The tombstone-looking granite tribute belongs to a mythical Jefferson Davis Highway, envisioned at a 1913 United Daughters of the Confederacy (UDC) conference in New Orleans of stretching ocean to ocean in commemoration of the failed military leader who called enslaved Africans “human beings of an inferior race — peaceful, contented laborers in their sphere.”

 

Following the monument’s hushed removal last summer, University spokesman Jayme Blaschke told the Texas Observer, “It is not an appropriate monument for a modern Texas university.”

 

The University footed the bill to extract UDC’s highway marker, transport it seven miles to Hunter, and reset it in a new plot a block from Riley’s Tavern, the backwoods saloon that obtained Texas’s first beer license following Prohibition.

 

The colorful ceremony alongside Hunter Road featured five men outfitted in nineteenth-century-era battledress, presenting flags (all but one Confederate), stripping the bayonets from muskets and ritualistically firing them.

 

Their first round of shots spooked a young girl’s rescue dog named Stonewall, which tore through the reverent assembly, leash tethered to a fold-out chair, banging into numerous people’s legs, then bouncing behind the skittish pet as it darted toward nearby train tracks.

 

One of the program’s first speakers — an officer of the Sons of Confederate Veterans — declared, “We are under attack” on account that the monument “had to be moved from where it was.”

 

Eva Long, president of the Texas division of UDC, clarified, amid intermittent roadway noise, the history that led to the Confederate highway marker’s removal.

 

She placed blame at the hands of “the Cousins of the Confederacy,” whom she said spray-painted the monument and placed a bag over it.
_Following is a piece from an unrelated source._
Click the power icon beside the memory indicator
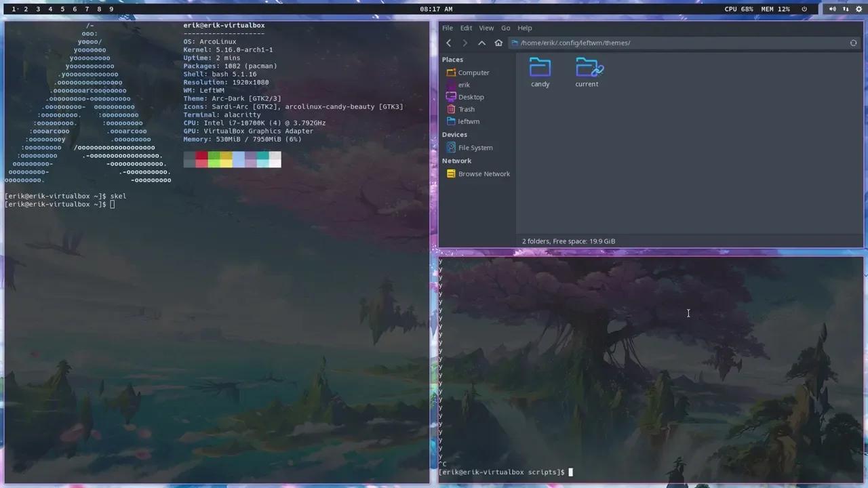This screenshot has width=868, height=488. pyautogui.click(x=804, y=9)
Long claimed she removed the bag three days later after multiple police departments had been contacted.

 

In actuality, the Cousins of the Confederacy is not an organization; it was a lampooning name, used on a single occasion in an act of performance art by members of San Marcos Cinema Club and the Pan-African Action Committee, among others, months after an unknown person crossed out Jefferson Davis’s name on the monument with spray paint.

 

In the protest skit executed by the Cousins of the Confederacy last May — fashioned as a sesquicentennial gathering whereby Dixie diehards rebuffed their allegiance to slavery as well as Davis — a black plastic bag was stretched over the monument.

 

The masquerading activists planted a sign beside it reading: “Temporarily Closed, Pending Further Race Analysis.”
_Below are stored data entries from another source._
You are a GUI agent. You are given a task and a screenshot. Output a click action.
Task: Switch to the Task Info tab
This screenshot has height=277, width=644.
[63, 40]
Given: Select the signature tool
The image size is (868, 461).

The bag and sign were removed that same day, shortly after the performance.

 

Since then, Cinema Club, the town film society, was awarded the San Marcos Arts Commission’s 2016 SMarts Award; the Pan-African Action Committee recently celebrated the opening of a groundbreaking Multicultural Lounge, a first of its kind, inside the Honors College at Texas State.

 

While ceremony-goers honored “our forefathers of this great Southland,” so too did they heap praise on Daniel E. Kutscher, the owner of a San Marcos-based well-drilling company who donated his land for the monument to the white-supremacist politician that lost the Civil War.